SPOGBOLT   |   Location: Newfoundland, Canada

May 19, 2006

Dangerous science

"Did humans and chimps once interbreed?", asks the New Scientist.

IT GOES to the heart of who we are and where we came from. Our human ancestors were still interbreeding with their chimp cousins long after first splitting from the chimpanzee lineage, a genetic study suggests. Early humans and chimps may even have hybridised completely before diverging a second time. If so, some of the earliest fossils of proto-humans might represent an abortive first attempt to diverge from chimps, rather than being our direct ancestors . . .

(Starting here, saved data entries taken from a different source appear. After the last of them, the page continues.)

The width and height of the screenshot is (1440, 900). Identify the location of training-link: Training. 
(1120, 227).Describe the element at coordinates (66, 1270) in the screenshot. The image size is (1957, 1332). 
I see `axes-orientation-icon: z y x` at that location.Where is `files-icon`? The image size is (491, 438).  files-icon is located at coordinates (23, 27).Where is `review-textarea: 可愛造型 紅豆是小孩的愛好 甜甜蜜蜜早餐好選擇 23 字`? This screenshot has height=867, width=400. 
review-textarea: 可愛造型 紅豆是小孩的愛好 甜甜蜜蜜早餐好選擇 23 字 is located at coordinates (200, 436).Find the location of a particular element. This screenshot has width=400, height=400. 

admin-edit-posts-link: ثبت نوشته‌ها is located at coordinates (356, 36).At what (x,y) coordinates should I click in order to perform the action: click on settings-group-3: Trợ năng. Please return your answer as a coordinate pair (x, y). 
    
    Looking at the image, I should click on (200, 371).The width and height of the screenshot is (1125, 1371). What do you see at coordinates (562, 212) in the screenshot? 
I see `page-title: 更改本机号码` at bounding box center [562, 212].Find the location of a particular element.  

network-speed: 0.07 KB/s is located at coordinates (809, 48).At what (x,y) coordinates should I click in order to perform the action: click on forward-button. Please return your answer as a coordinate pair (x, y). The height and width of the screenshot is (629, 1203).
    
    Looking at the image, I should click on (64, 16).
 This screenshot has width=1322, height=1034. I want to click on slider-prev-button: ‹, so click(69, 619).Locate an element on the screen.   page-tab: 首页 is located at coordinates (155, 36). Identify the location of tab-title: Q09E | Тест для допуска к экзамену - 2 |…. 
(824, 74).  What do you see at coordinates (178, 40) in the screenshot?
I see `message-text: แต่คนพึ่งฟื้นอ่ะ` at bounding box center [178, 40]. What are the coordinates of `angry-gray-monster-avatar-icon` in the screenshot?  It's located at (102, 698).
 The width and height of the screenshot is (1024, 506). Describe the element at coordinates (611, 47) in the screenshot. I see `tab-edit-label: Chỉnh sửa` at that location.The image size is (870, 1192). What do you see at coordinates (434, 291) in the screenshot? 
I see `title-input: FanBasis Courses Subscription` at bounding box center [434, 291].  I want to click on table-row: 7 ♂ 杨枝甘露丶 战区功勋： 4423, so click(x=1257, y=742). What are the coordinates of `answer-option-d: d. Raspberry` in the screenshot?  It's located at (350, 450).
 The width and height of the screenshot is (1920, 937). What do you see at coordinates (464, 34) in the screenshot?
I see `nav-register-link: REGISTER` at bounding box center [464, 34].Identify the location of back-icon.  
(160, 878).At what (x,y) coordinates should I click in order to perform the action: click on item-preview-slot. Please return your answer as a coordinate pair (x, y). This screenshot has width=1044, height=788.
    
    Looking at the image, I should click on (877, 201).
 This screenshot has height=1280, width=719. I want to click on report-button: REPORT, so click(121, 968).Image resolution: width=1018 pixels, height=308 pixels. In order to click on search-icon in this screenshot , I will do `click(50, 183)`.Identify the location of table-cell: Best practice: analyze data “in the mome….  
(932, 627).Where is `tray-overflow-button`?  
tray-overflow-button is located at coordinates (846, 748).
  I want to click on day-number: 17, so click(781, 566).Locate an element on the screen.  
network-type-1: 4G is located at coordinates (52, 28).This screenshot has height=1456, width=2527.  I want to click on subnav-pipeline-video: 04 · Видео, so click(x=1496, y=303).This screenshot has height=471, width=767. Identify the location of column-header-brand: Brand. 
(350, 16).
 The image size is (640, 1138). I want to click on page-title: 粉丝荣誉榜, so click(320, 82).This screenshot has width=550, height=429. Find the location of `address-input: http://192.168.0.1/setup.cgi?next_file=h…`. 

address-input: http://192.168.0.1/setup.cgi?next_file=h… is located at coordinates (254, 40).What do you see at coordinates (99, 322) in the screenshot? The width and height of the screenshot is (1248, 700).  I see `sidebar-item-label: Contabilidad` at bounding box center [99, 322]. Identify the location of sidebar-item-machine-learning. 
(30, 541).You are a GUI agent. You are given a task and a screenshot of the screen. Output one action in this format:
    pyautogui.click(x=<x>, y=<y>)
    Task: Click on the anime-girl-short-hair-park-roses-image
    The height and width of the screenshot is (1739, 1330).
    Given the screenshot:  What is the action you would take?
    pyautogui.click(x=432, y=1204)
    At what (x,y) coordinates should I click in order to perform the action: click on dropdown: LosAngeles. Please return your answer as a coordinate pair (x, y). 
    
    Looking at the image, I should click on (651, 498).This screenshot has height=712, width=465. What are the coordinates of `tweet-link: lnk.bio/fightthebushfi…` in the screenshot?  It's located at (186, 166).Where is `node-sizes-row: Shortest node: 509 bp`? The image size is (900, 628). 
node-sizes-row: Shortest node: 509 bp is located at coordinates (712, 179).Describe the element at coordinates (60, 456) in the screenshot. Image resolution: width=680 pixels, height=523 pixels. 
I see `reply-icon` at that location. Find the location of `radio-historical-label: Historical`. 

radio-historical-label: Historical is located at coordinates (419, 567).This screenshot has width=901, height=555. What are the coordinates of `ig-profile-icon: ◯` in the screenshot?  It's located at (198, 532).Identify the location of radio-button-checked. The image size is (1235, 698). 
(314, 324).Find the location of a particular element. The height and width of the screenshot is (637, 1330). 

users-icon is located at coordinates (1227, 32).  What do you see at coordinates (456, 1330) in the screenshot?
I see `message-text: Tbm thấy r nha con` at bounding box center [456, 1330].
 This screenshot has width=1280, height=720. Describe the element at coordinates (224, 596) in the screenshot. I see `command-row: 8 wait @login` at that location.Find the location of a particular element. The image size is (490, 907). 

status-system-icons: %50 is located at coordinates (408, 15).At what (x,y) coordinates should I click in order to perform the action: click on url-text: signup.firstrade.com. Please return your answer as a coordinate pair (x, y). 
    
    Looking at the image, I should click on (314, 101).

Does anyone appreciate what political dynamite these researchers may be playing with here? What would happen if it were found that some ethnic groups had more chimpanzee DNA than others? (N.B.: I'm not familiar with the details of this work, or of human evolutionary theory more generally, and this possibility may already have been ruled out. For example, ethnic differences may have arisen only at a later stage in human evolution.)

I don't much like chimpanzees, I'd rather have had gorillas or bonobos for family members.

Postscript:Judging from the interesting Wikipedia article on race, there seems to be no rational basis for any political problem of the kind just suggested. The genetic difference between human beings and chimpanzees is about 20 times that between one randomly chosen human being and another. More importantly, only something on the order of 10% of the genetic variation among human beings is "racial" (that is, associated with ancestry from a different continental-sized area of the globe). Added to which, it does indeed seem highly unlikely that interbreeding with chimpanzees occurred recently enough to affect some present-day human populations more than others.